Although viewers might already know how Kolbe’s story ends, the film manages to keep an atmosphere of uncertainty. Marcellino said the film was made in a context of prayer and spirituality that drew in non-Catholics as well.

Kolbe was born in Poland in 1894, then under the Russian Empire. He believed he had a vision of the Virgin Mary, offering him two crowns, one white and the other red, representing, respectively, purity and martyrdom. This imagery is used in the movie to demonstrate the profound devotion Kolbe had for Mary.

Still from film “Triumph of the Heart.” Still courtesy of the film

He became a Franciscan and professed his final vows in 1914. After studying philosophy at the Pontifical Gregorian University in Rome, in 1918, he was ordained a priest in the throes of World War I and returned to Poland. He ran several publications aimed at spreading the gospel and rebutting communist ideology. In 1938, he started an amateur radio station.

The movie recognizes Kolbe’s knowledge of communications and the media. “You know the power of stories,” Fritzsch tells Kolbe after he inspired several prisoners at the camp through his defiance.

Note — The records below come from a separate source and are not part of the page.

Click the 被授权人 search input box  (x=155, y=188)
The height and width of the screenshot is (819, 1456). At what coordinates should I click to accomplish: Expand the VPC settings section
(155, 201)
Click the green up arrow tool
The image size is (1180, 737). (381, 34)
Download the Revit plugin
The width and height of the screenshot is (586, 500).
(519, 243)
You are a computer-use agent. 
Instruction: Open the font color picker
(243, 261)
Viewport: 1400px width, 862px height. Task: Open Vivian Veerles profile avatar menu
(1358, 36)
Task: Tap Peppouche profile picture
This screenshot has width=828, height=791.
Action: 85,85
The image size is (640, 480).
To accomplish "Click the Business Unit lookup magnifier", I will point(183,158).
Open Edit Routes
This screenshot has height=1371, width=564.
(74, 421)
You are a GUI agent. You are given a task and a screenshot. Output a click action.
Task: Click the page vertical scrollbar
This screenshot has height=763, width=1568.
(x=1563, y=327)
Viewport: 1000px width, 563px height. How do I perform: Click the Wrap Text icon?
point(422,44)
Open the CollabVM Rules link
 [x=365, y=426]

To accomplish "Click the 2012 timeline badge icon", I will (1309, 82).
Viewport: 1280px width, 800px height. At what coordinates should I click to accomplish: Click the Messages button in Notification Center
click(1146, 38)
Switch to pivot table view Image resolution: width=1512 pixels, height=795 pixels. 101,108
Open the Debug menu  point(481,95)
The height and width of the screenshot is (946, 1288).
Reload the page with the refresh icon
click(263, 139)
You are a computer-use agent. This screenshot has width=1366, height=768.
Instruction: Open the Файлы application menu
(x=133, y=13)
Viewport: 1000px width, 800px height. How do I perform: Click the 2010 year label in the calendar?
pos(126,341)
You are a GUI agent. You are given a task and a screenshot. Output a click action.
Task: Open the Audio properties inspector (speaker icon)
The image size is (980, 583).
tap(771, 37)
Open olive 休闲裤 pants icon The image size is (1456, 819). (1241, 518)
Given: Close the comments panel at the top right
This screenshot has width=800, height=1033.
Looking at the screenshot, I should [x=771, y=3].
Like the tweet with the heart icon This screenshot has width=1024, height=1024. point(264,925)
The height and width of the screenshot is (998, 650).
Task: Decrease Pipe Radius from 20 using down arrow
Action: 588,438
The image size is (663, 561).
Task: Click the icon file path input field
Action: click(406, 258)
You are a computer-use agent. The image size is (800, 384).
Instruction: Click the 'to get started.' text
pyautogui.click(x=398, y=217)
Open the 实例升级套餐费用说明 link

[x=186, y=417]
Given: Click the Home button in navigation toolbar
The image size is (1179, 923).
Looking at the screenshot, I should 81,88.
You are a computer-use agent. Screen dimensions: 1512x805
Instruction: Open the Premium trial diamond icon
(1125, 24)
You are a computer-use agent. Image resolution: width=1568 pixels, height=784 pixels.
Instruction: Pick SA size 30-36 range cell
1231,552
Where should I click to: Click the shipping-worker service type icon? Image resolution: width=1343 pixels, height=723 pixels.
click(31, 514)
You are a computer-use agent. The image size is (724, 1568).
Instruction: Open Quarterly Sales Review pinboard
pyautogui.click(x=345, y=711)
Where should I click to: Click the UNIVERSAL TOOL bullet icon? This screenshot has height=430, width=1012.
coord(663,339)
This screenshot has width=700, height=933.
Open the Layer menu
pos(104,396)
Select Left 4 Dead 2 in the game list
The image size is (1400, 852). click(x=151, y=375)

Between 1930 and 1936, Kolbe served as a missionary in China and later Japan and India. When World War II started, he chose to remain in the monastery outside Warsaw to run a hospital and hid almost 2,000 Jews and Poles fleeing Nazi persecution, according to Catholic accounts.

The monastery was shut down in 1941, and Kolbe was arrested by the Gestapo. He was taken to Auschwitz soon after. 

While many Jews recognized and praised Kolbe’s sacrifice, some scholars have criticized him for promoting anti-Zionist rhetoric in his writings and publications that highlighted Jewish involvement with Freemasonry, which reflected antisemitic conspiracies in Poland at the time.

Still from film “Triumph of the Heart.” Still courtesy of the film

Debate surrounding Kolbe’s attitude toward Jews was especially fervent in the period leading up to his canonization by John Paul II on Oct. 10, 1982, when he was declared a martyr of charity, meaning someone who died as a result of an act of self-sacrifice. John Paul II called him a “patron of our difficult century,” and he is also considered the patron saint of radio operators, drug addicts and political prisoners.

“This is a universal story, and I think true sanctity is universal,” Marcellino said. “Mother Teresa was for everyone. John Paul II was for everyone. And I think Kolbe is everyone’s. This movie relates to everyone. It’s a story of humanity and hope.”

The film premiered in Warsaw, Poland and Dallas in early September, where Marcellino and other attendees said it received a standing ovation.